Your objective »
Without including pictures, set down every record exactly as it stands.

Collected data entries:
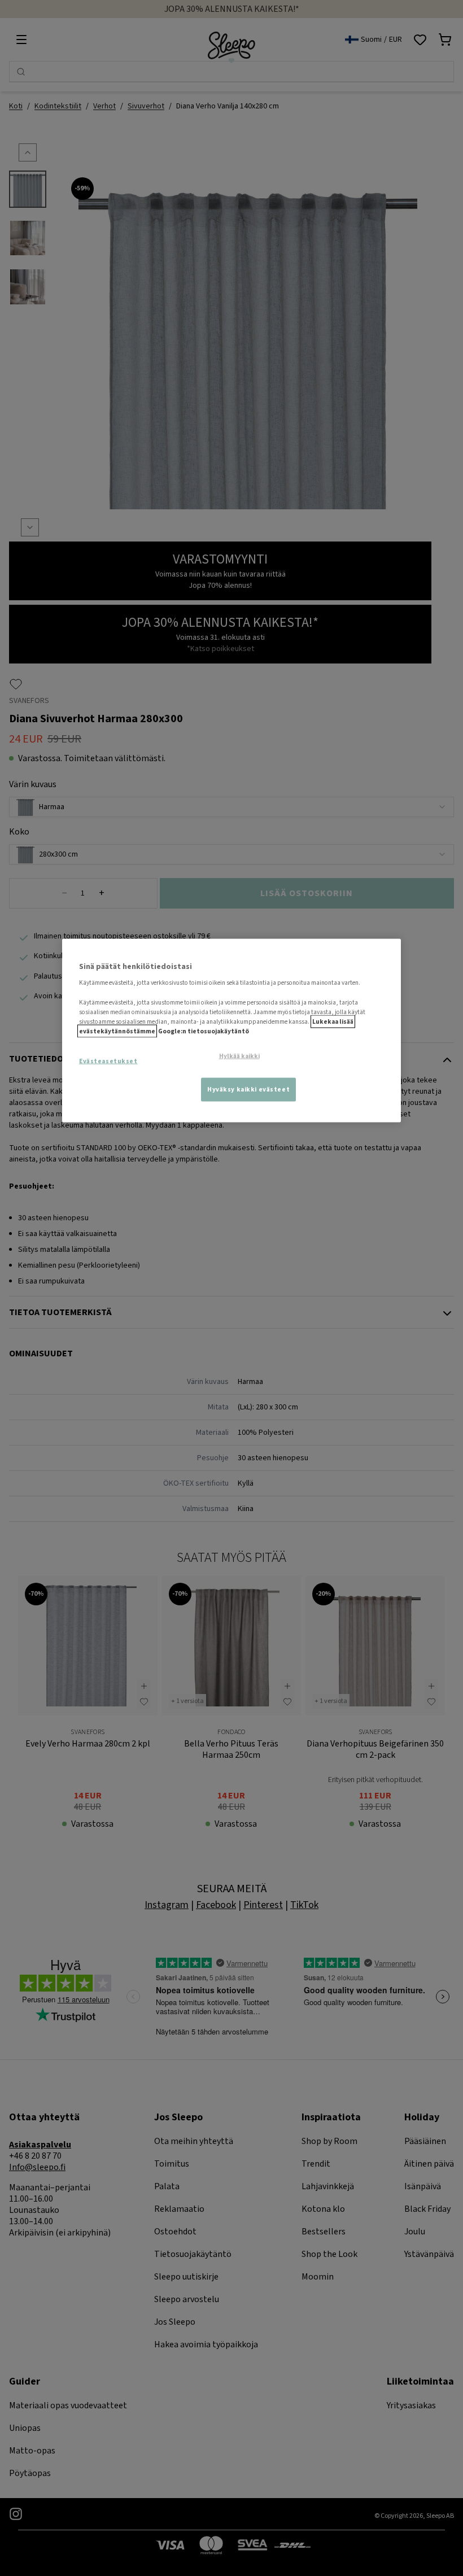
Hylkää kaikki (239, 1055)
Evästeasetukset (108, 1061)
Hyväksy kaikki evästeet (248, 1089)
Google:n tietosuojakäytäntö (203, 1031)
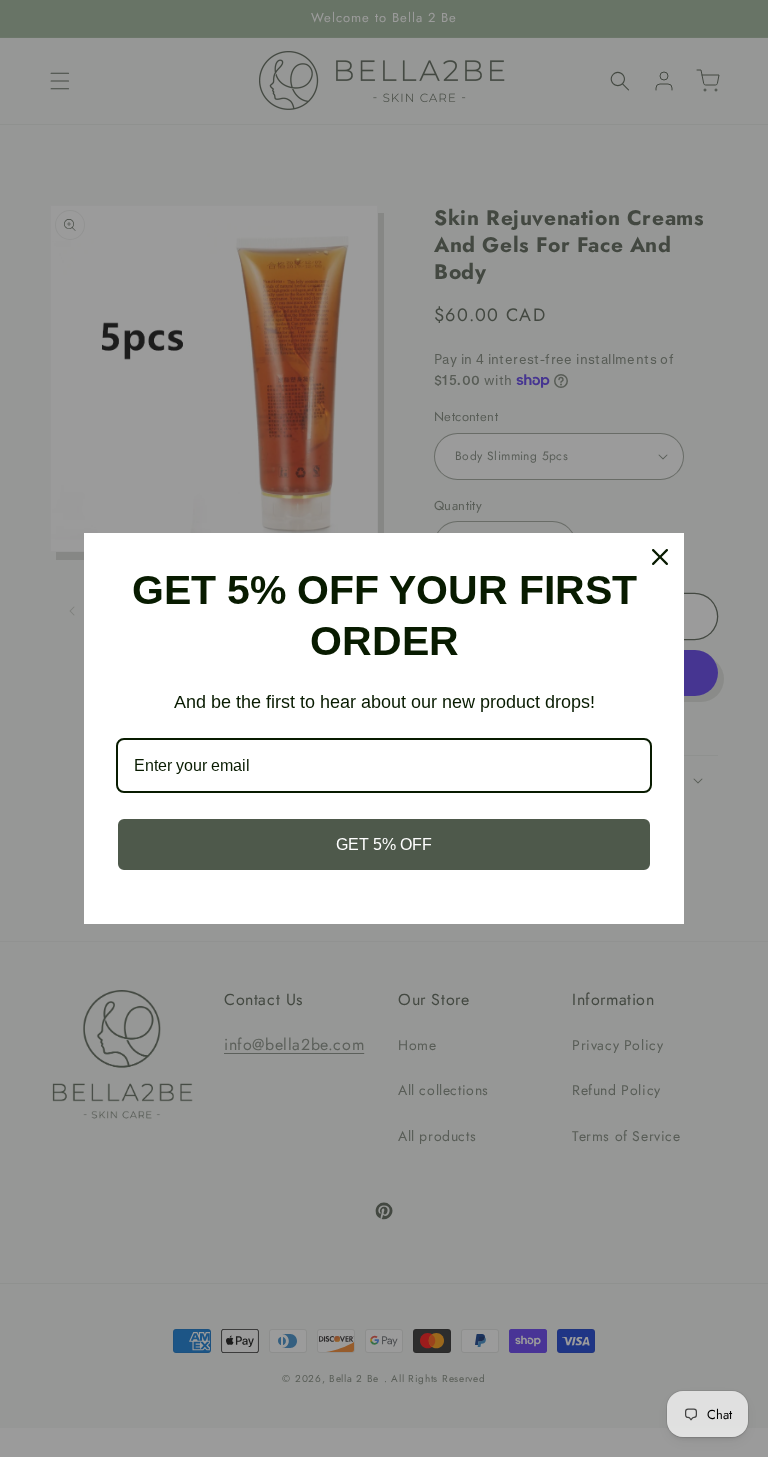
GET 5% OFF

Answer to this problem »
Hylkää kaikki (239, 1055)
Evästeasetukset (108, 1061)
Hyväksy kaikki evästeet (248, 1089)
Google:n tietosuojakäytäntö (203, 1031)
GET 5% OFF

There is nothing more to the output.